Google has quietly removed what’s referred to as its “last-look” advantage in real-time auctions. In news first reported by AdExchanger, Google tweaked the auction so that it doesn’t give itself the advantage of a last look in allocating bids. Essentially, this means Google will identify the price each exchange will pay, including its own exchange, AdX, and place it in a single auction where the highest price wins.
The ad-tech industry, to date, has found header bidding a suitable tactic for working around the tech giant. Most ad-tech firms now offer it or are partnering with others on it. But since the obstacle that spurred header bidding on is no longer there, why does the industry need it? And, since so many ad-tech firms have gone all in on it and if the playing field is more level, what should they do?
Stephanie Snow, vice president of ad operations, Intermarkets, told RTBlog: “Google’s abandonment of ‘last look’ could be a move toward a first-price auction, where inventory is bid on according to its actual value as perceived by the buyer. If Google moves this direction faster than other header bidders, it would regain the advantage they gave up.”
Noam Neumann, VP of mobile strategy, Matomy Media, doesn’t believe header bidding will go away immediately, but that ad tech companies will need to identify different value propositions for publishers, especially now that Google has changed course and both it and Facebook have similar offerings.
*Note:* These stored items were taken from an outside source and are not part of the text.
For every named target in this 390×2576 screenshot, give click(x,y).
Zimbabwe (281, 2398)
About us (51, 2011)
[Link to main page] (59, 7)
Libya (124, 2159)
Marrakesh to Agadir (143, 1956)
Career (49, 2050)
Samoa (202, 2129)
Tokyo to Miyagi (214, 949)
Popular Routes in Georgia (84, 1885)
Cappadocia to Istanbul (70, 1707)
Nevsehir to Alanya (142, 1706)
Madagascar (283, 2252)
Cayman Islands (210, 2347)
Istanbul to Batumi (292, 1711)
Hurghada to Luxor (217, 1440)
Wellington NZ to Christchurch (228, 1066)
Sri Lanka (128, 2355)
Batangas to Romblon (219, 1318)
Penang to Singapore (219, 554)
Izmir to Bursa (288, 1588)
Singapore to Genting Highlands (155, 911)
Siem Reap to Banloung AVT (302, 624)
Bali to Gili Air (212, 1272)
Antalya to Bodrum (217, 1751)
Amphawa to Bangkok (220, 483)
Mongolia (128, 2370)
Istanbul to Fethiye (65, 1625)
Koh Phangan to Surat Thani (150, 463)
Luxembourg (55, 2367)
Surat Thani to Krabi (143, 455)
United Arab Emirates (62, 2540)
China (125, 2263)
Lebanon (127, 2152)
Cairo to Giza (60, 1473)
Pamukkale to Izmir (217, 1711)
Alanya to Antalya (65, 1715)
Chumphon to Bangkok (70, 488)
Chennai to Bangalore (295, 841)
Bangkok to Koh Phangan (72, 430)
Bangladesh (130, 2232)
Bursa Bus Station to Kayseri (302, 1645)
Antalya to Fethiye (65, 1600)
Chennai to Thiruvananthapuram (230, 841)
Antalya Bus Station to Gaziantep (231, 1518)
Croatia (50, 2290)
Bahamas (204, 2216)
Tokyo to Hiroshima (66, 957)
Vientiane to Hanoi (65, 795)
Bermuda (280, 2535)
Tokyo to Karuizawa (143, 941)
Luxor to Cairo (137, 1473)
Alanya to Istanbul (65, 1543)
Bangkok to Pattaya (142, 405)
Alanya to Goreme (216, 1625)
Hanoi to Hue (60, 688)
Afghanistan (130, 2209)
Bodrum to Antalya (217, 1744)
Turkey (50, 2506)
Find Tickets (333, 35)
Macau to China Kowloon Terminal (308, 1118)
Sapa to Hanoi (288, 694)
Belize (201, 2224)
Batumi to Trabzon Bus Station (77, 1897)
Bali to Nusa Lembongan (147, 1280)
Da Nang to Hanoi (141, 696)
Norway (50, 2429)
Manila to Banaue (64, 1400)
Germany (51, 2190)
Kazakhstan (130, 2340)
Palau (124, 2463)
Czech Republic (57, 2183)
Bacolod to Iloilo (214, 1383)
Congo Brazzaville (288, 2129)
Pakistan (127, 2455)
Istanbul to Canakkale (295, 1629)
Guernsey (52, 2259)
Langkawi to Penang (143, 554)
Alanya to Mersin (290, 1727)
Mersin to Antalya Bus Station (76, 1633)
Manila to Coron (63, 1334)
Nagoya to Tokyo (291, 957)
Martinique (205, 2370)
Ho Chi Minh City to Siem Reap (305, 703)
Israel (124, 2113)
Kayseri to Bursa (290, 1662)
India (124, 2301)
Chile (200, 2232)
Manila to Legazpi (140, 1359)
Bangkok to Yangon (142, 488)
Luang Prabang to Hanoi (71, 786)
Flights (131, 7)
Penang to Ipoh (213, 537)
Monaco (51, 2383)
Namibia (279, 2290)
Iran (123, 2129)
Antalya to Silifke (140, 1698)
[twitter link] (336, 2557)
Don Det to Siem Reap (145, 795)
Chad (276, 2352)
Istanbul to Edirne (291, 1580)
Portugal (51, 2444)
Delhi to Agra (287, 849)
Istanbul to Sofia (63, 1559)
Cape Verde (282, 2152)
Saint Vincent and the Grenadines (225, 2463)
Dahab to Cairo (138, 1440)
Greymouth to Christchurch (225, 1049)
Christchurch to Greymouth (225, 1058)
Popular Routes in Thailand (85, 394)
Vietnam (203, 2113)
“Header bidding won’t become obsolete tomorrow, but Google’s recent announcement will shift the industry drastically and force header-bidding-focused businesses to rethink their strategies,” Neumann told RTBlog via email. “Header bidding once provided companies with a competitive advantage—the ability to offer more transparency and control. Now that Google has removed its ‘last-look’ advantage, there will be a different value play for publishers and advertisers seeking better data, rather than more transparency, which will provide them higher ROIs and yield. …But the main difference is the type and price of demand, so the game has shifted from transparency to the quality and ability of data provided.”
The Trade Desk’s Tim Sims, Vice President of Inventory Partnerships, called header bidding “the first step toward the preferred end state of programmatic advertising: a fully transparent marketplace where buyers have access to all classes of supply, sellers are able to maximize yield, and everyone gets to truly compete for each impression.” In that line of thinking, header bidding represents a step forward. Sims added: “Though it offers publishers the most immediate benefits, buyers have a major stake in the long-term success of a unified auction.” Sims said the company is always looking for more ways to move the industry toward a “truly open exchange market” and header bidding has enabled more transparency for all players.